Personalisation is well known to deliver an uplift in conversion rates, yet many B2B brands are still not using this opportunity. Great personalisation shows your customers and prospects that you understand them, appreciate them and can talk to them as an individual about products and services that they’re interested in.
It is data that holds the key to understanding your customers’ behaviours and habits. The more details you have on your database, the easier it is to personalise your marketing materials.
Businesses should be using every contact point to capture data about their customers. Getting email addresses via a newsletter sign-up could be useful, but that simply gives you a name. Marketers now have access to much larger range of data from a variety of different sources: social media, customer service interactions, transactional data, profiling information and web searches are just a few of the elements comprising what has become known as big data.
Of course, it’s not just about having the data; it’s what you do with it. There’s a tendency to focus all personalisation efforts online. However, offline marketing channels can be hugely effective in driving conversions if they are personalised for individual recipients.
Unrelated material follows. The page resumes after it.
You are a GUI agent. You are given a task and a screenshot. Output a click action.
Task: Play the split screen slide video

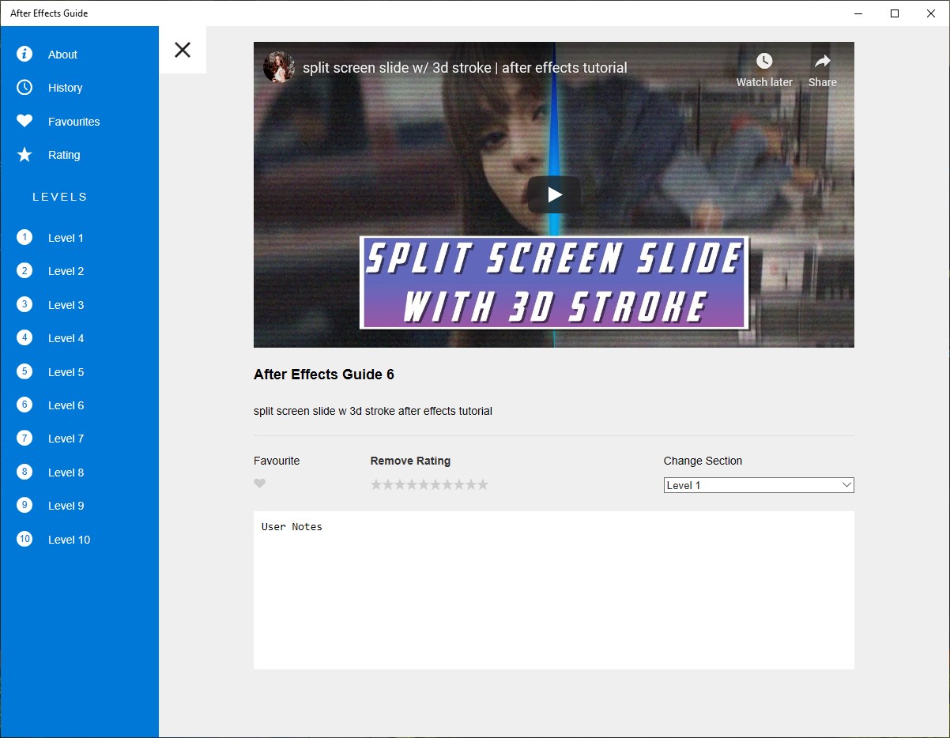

Paying close attention to data quality and customer insights, and implementing very high quality, personalised, relevant and impactful direct mail, has consistently generated more cut-through and positive responses from senior business decision makers.
Digital printing has enabled the production of direct mail that is relevant and, crucially, speedy and responsive, without necessitating a huge increase in your production costs. In fact, a recent survey undertaken by Royal Mail established that it is 25% less expensive to implement digitally printed communications than it was five years ago. However, to really increase engagement, don’t limit personalisation to one channel. Personalised campaigns can be rolled out across mail, mobile and digital platforms, enabling you to reach out according to yet another preference: engaging with prospects through their preferred delivery method.
It’s important to remember that there is no secret formula, and marketers should continue to test new boundaries. You need to understand your audience and their time constraints, then apply personalised creative and channel preferences. It might take several layers of communication to break through, but be prepared to invest in making a statement, where the response would be worth it, and maintain a focus on keeping messages relevant to the target audience.
This all might sound like a lot of hard work, but it’s easier than you think. Personalised direct mail campaigns can be automated to respond to a data feed which triggers the creation of artwork, each piece being personalised with the relevant information and images based on flags in the data. Creative templates can be used as a base, and they are then completed using a dynamic library of pre-agreed offers, imagery and content which combine to reflect the individual’s preferences, stage in the customer journey and behaviour. If your contact responds better to email, then that’s what they should get. Automation is a time-saving option, and should open up opportunities to be more relevant, rather than being restrictive.
Business customers increasingly expect a personalised experience when they engage with brands. They don’t have the time to sift through information until they get to the bit that’s interesting or relevant to them. So, whether you personalise by name, past transactions, behaviour, location, relatable images, industry, job title, interests or a combination of these techniques, just remember that the personal touch goes a long way.